- _Given exercise_:
Write out every one of the rows below word for word, leaving out the pictures.

- _Supplied entries_:
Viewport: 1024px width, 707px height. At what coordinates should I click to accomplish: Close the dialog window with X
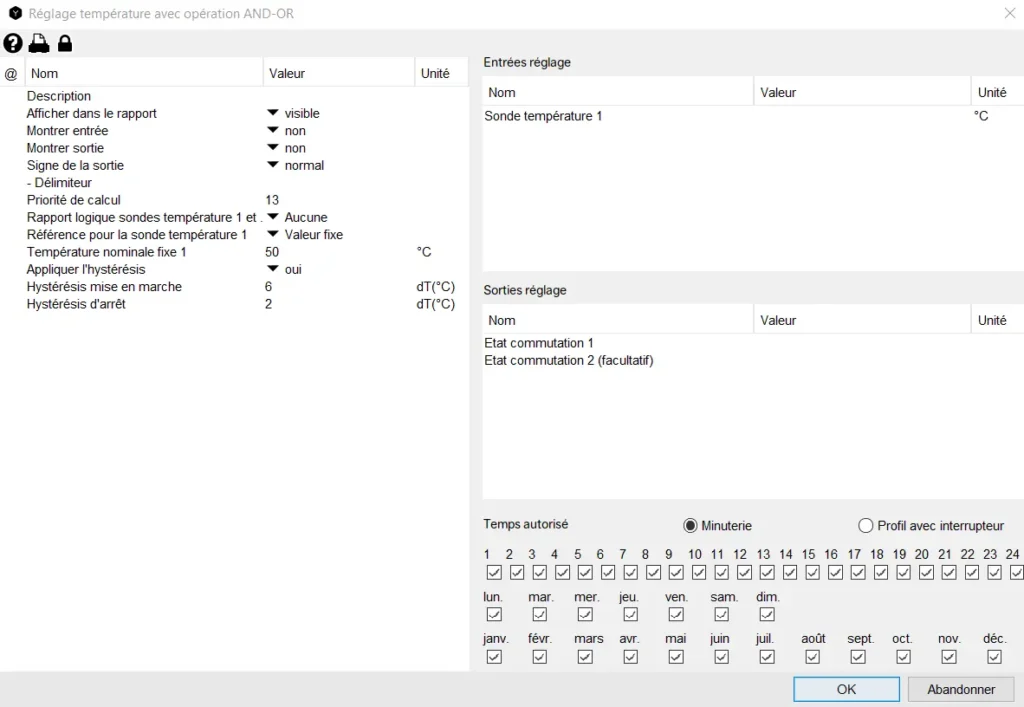pyautogui.click(x=1008, y=14)
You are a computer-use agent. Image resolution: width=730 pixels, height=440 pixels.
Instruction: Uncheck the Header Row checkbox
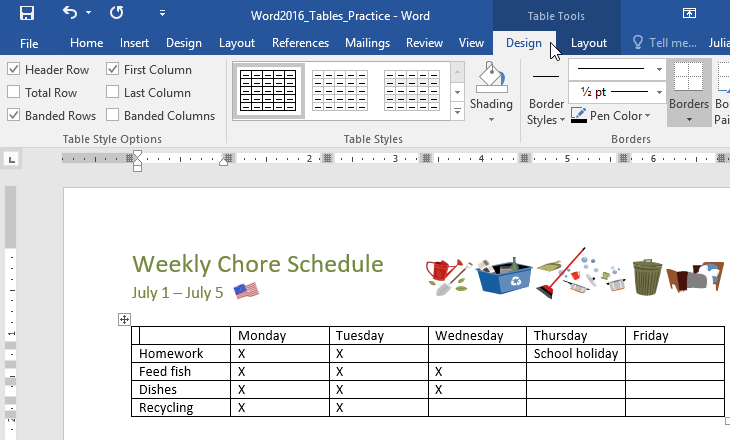13,70
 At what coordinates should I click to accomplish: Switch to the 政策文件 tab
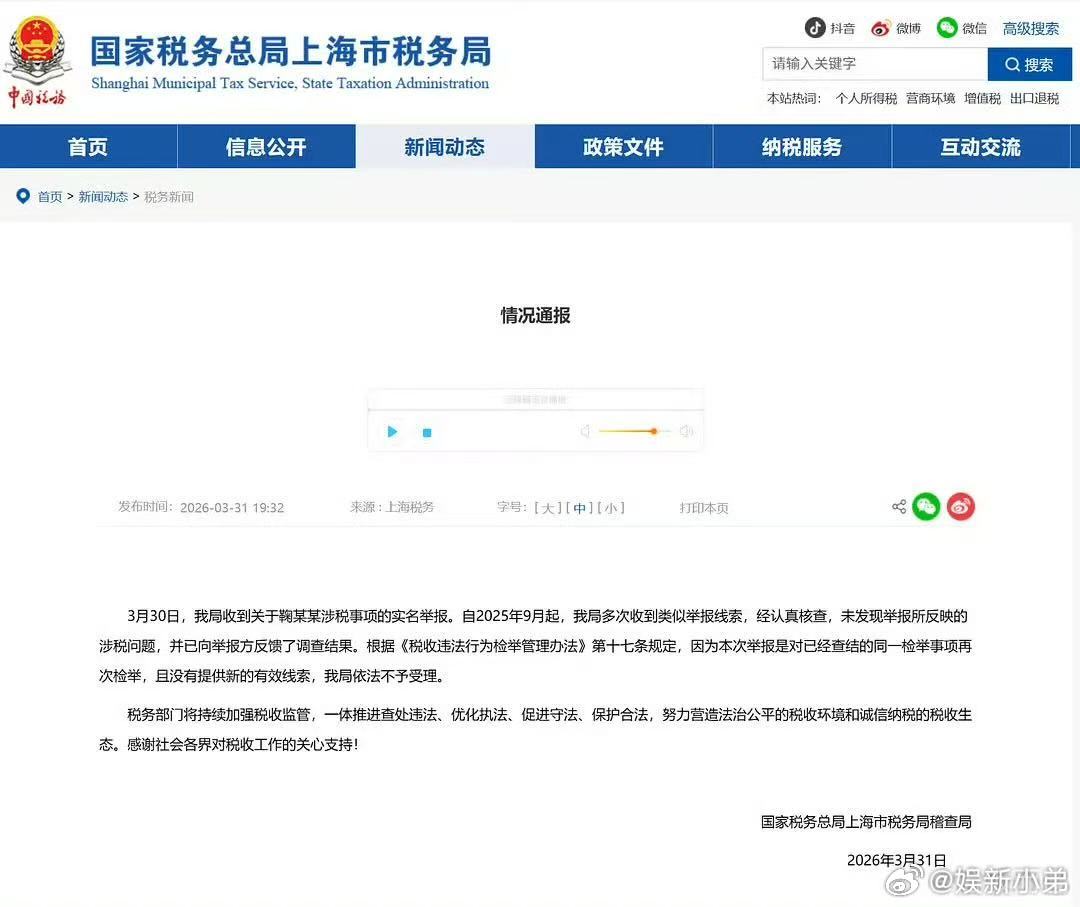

- _Correct response_:
Viewport: 1024px width, 707px height. At what coordinates should I click to accomplish: Close the dialog window with X
pyautogui.click(x=1008, y=14)
You are a computer-use agent. Image resolution: width=730 pixels, height=440 pixels.
Instruction: Uncheck the Header Row checkbox
13,70
 At what coordinates should I click to accomplish: Switch to the 政策文件 tab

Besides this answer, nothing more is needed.